A Medical Device Master File (DMF) is a detailed document that provides comprehensive information about the design, manufacturing, processing, packaging, and storage of a medical device. It is essential for demonstrating the quality, safety, and efficacy of medical devices to regulatory authorities in the UAE.

Key Components of a Medical Device Master File

  1. Device Description and Specifications
  • Detailed information about the device, including its design, components, intended use, and performance characteristics.
  • Engineering drawings and schematics.
  • Material specifications and justifications for material selection.
  1. Labelling and Instructions for Use (IFU)
  • Comprehensive guidance on the safe and effective use of the device.
  • Label artwork and translated instructions (Arabic & English as per UAE requirements).
  1. Design and Manufacturing Information
  • Detailed descriptions of the manufacturing process and key production steps.
  • Quality control and assurance protocols, ensuring product consistency and compliance.
  1. Risk Management Documentation
  • Summaries of risk assessments and mitigation strategies in accordance with ISO 14971.
  • Information on Serious Adverse Events (SAE) and Field Safety Corrective Actions (FSCA).
  1. Verification and Validation Information
  • Results of functional tests, biocompatibility studies, and validation studies.
  • Clinical evaluation reports (CER) demonstrating safety and performance in compliance with UAE regulations.
  1. Post-Market Surveillance (PMS) Information
  • Plans for monitoring the device’s performance aftermarket release.
  • Data from post-market studies and complaints handling processes.

UAE Regulatory Framework for Medical Devices

Regulatory Authority

The Ministry of Health and Prevention (MOHAP) is the primary regulatory body responsible for overseeing medical device registration in the UAE. MOHAP ensures that all medical devices meet safety, performance, and quality standards in accordance with international regulations.
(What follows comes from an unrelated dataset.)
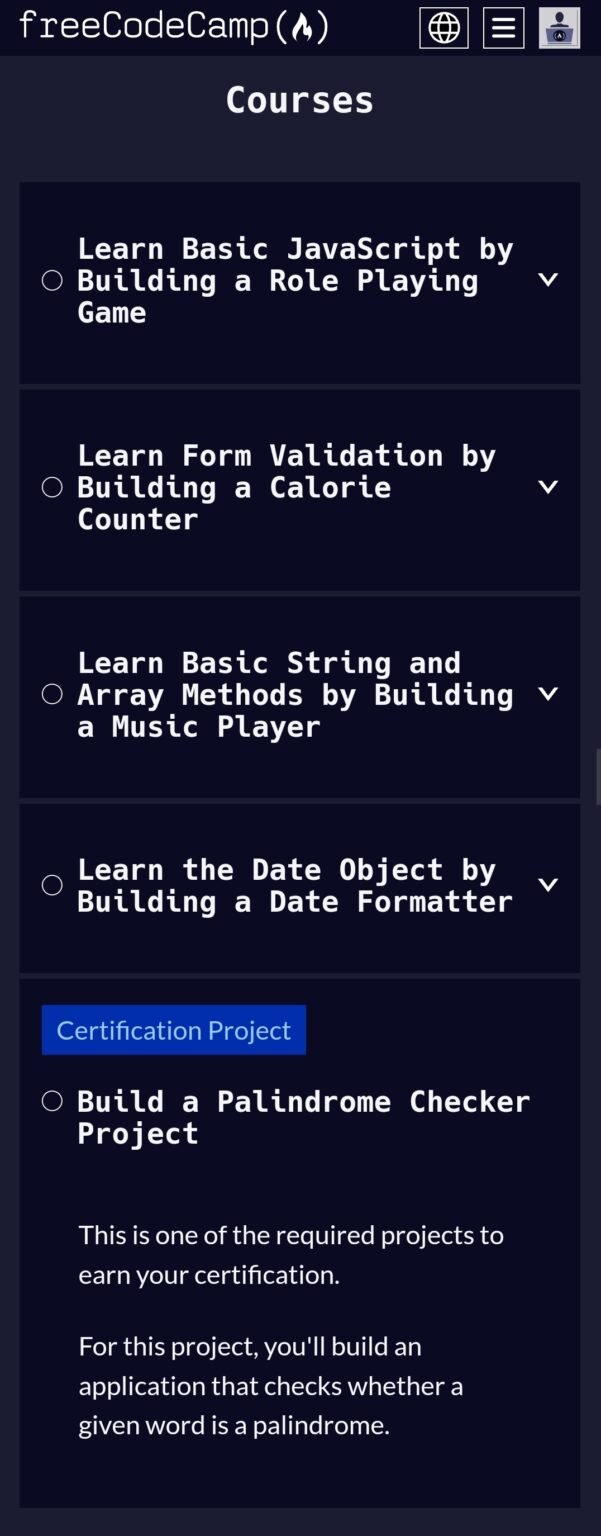Select the Role Playing Game course radio button
Screen dimensions: 601x1536
(x=52, y=281)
Classification of Medical Devices

Medical devices are classified based on risk levels, following a risk-based classification system:

  • Class I: Low-risk devices (e.g., bandages, thermometers).
  • Class II: Moderate-risk devices (e.g., diagnostic instruments, infusion pumps).
  • Class III: High-risk devices (e.g., ventilators, heart monitors).
  • Class IV: Critical devices (e.g., implantable devices, pacemakers).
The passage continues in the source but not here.